Huwayne Cornwall was disqualified in the first round of the 200m yesterday morning for running outside his lane.
Kalawan improved on her first-round effort, clocking 57.62 seconds in her 400m hurdles semi-final, placing second in her semi-final to American medal contender Anna Cockrell, who was the fastest qualifier with 56.10 seconds.
“I am satisfied as I ran faster than yesterday in the heats and proud to make the final,” she told the
Jamaica Observer. “Now that I am in the final, I will take it from there.”
Nicolee Foster finished fifth in her semi-final heat in 58.93 seconds and failed to advance.
Both Jamaican 400m runners Christopher Taylor and Sean Bailey failed to make it to today’s final after disappointing results in the semi-finals yesterday.
Taylor, the reigning World Youth Championships gold medallist, was fourth in his race after noticeably slowing down near the finish line, running 46.60 seconds.
Earlier, Bailey was sixth in his semi-final in 47.09 seconds.
Vanesha Pusey failed to get into the final of the women’s 100m after she finished third in her semi-final heat in 11.66 seconds (0.4m/s), as Poland’s Ewa Swoboda ran a personal best and national junior record 11.17 seconds to win, and Bahrian’s Iman Isa Jassim was second in 11.58 seconds to take the automatic spots.

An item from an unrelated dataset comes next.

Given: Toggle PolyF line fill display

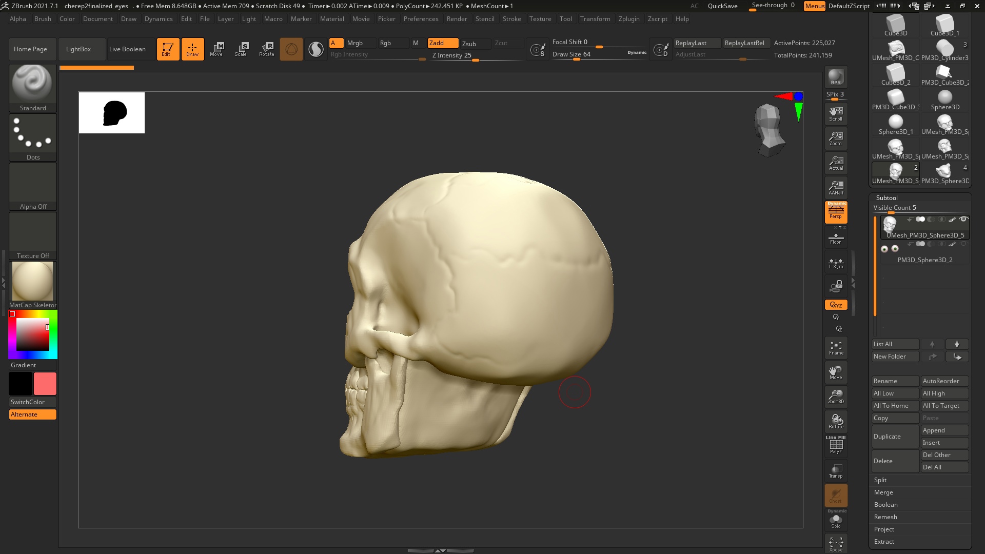Looking at the screenshot, I should point(836,445).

Jessica Noble, meanwhile, was the sixth best in the women’s long jump with 6.22m and advanced to the final today.
Noble was third in her group and sixth overall, the best of the jumpers who did not get the automatic qualifying mark of 6.25m.
“It was good, it was a good competition,” she said. “I am just happy that I am in the final.”
She started the competition with 6.22m (-1.3m/s), which led the competition through the first round before jumping 5.75m (0.3m/s) in the second round and ended with 6.01m (-0.2m/s).
Asked what she needed to do in the final if she was to challenge for a medal, she said: “Speed. That’s all, speed and get my knees up.”